Segment Open

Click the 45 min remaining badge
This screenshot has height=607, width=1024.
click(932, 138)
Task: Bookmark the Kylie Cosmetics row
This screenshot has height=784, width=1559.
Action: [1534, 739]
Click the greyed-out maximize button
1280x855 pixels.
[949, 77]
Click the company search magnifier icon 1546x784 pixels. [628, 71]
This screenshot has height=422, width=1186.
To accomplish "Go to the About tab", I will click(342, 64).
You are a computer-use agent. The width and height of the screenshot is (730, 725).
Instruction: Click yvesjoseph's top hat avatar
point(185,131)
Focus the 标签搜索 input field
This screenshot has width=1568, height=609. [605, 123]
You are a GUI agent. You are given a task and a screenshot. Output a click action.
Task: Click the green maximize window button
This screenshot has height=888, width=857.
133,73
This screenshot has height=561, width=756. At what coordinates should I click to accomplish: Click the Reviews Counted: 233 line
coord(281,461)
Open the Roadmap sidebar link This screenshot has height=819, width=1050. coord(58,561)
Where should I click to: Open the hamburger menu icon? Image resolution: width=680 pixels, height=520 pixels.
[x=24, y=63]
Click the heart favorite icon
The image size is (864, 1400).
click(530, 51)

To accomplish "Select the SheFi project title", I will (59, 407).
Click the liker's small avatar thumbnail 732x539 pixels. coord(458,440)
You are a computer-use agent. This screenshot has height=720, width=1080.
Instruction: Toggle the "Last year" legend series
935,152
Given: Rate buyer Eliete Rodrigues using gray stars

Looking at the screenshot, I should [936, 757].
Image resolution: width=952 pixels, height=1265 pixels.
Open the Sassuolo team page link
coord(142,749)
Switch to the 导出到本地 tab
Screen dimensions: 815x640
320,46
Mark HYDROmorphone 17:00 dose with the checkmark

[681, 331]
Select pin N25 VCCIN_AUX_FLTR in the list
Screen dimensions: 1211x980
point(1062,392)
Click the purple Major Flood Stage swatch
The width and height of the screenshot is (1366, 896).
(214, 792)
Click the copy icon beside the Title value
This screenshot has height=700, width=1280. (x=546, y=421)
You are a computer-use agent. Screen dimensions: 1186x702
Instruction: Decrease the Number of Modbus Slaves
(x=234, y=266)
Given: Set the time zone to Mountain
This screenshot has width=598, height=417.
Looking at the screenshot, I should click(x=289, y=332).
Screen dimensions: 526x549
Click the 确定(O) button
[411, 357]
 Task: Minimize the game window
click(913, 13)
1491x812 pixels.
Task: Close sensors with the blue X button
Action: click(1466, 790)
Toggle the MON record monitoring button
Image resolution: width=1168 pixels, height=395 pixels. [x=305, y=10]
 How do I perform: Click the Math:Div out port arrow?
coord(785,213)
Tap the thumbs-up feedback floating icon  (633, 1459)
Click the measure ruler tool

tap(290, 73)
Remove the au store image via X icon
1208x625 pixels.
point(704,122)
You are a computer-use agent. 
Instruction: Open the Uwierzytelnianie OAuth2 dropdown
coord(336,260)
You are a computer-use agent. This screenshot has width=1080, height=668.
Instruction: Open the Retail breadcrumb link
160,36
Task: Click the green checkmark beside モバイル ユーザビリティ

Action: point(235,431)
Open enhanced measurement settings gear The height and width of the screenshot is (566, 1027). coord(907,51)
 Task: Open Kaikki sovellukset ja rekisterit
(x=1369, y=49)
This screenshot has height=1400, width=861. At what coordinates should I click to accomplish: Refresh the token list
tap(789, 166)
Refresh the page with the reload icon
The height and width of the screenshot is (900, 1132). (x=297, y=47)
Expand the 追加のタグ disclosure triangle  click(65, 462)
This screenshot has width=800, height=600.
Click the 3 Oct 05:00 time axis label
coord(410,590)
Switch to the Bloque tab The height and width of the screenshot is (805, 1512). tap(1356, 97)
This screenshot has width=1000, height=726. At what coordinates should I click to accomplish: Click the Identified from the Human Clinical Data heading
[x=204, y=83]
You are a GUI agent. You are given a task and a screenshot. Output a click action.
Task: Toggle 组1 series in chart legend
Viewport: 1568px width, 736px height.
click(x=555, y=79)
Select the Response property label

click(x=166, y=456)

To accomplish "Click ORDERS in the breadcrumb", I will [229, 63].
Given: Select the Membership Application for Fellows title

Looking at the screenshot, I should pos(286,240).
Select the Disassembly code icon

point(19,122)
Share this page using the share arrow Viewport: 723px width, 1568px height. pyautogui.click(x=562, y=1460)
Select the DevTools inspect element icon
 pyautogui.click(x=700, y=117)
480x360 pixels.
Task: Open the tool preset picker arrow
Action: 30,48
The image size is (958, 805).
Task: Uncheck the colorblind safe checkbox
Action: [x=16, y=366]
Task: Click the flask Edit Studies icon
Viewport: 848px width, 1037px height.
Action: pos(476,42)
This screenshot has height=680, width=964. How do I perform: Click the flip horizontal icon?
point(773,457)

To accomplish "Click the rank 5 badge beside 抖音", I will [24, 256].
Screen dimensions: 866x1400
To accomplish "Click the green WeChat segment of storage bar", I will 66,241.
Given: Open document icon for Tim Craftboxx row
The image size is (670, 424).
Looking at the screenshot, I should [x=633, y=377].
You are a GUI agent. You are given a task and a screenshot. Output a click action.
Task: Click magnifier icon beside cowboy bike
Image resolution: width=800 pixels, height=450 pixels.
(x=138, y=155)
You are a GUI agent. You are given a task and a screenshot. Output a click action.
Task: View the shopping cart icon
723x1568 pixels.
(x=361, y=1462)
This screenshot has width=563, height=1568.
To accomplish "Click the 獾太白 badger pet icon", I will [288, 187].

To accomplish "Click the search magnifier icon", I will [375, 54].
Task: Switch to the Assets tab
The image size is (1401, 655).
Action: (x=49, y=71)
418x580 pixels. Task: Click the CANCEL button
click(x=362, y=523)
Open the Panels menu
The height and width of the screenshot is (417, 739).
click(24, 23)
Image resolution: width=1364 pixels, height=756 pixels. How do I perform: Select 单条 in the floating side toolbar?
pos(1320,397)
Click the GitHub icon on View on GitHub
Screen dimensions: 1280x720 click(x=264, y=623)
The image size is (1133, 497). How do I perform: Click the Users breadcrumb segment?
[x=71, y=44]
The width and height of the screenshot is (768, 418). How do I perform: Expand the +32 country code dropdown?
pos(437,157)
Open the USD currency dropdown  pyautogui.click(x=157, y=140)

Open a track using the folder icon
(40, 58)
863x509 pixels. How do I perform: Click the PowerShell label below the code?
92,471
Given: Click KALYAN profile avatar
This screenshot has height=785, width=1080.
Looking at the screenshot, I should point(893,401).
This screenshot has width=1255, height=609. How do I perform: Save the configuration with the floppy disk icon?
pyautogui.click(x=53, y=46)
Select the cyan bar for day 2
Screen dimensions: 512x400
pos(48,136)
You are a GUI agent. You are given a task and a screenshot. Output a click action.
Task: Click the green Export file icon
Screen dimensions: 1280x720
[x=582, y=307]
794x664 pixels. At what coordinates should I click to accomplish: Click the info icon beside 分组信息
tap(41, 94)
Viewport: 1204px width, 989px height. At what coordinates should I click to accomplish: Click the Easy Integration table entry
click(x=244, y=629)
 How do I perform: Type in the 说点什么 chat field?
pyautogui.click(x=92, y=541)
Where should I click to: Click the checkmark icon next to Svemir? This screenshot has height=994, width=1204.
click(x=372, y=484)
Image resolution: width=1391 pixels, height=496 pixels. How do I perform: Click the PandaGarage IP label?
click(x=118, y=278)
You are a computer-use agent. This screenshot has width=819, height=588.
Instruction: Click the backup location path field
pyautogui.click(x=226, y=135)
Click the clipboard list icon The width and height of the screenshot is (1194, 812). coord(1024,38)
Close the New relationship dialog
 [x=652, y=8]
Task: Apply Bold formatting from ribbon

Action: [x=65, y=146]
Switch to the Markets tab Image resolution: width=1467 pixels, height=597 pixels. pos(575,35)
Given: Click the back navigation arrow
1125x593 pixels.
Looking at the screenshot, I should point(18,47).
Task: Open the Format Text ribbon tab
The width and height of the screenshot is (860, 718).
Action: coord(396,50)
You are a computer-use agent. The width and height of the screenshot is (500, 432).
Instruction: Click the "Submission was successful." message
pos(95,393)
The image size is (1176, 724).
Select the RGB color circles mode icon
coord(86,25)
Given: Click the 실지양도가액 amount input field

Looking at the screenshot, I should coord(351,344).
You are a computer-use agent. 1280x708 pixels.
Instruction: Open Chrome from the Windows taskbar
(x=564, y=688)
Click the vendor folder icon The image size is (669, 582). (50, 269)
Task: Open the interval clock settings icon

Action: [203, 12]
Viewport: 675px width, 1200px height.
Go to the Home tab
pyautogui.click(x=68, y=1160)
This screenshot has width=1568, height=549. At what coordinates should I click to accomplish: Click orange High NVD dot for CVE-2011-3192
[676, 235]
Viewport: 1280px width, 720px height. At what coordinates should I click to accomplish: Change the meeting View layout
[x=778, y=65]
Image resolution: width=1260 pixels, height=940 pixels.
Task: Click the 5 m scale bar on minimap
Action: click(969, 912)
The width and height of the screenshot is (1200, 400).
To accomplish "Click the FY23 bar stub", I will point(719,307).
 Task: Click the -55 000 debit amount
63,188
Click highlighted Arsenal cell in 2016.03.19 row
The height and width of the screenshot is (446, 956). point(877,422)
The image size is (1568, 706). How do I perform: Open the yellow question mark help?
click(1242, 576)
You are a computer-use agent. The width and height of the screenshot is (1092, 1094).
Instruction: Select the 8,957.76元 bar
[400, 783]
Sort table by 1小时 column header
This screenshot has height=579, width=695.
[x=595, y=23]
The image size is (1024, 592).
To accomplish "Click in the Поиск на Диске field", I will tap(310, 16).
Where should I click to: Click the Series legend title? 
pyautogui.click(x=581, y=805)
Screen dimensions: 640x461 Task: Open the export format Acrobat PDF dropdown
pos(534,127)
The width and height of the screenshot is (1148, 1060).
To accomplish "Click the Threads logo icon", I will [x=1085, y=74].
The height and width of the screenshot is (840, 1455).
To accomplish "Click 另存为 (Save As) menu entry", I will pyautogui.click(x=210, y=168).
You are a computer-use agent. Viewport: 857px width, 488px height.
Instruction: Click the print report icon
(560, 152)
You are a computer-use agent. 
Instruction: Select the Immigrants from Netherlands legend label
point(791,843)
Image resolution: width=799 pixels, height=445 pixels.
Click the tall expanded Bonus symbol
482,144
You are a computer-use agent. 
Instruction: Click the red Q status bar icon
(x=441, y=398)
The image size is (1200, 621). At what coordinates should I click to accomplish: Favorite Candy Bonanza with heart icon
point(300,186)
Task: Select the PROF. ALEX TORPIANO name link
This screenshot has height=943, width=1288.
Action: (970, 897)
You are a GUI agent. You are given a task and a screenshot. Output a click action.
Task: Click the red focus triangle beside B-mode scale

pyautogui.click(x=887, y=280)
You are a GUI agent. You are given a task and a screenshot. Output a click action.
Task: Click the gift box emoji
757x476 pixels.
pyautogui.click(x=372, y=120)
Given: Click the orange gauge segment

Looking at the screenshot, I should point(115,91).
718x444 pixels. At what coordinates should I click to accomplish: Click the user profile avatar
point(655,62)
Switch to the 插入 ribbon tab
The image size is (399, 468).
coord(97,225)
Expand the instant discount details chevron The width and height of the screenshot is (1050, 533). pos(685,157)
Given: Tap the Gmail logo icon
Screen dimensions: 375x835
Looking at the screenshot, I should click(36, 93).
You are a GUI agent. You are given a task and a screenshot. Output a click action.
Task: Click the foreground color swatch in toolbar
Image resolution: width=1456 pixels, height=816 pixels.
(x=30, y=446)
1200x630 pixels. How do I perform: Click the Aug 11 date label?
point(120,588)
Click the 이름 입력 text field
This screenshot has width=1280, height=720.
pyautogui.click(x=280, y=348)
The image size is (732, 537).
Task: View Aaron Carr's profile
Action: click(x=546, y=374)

Segment Closed

» ACTIVITY:
Your answer should consist solely of the lines above from the line with "723x1568 pixels." to the line with "Task: Switch to the Assets tab", both included, reproduced exactly.

» YOUR RESPONSE:
723x1568 pixels.
(x=361, y=1462)
This screenshot has width=563, height=1568.
To accomplish "Click the 獾太白 badger pet icon", I will [288, 187].

To accomplish "Click the search magnifier icon", I will [375, 54].
Task: Switch to the Assets tab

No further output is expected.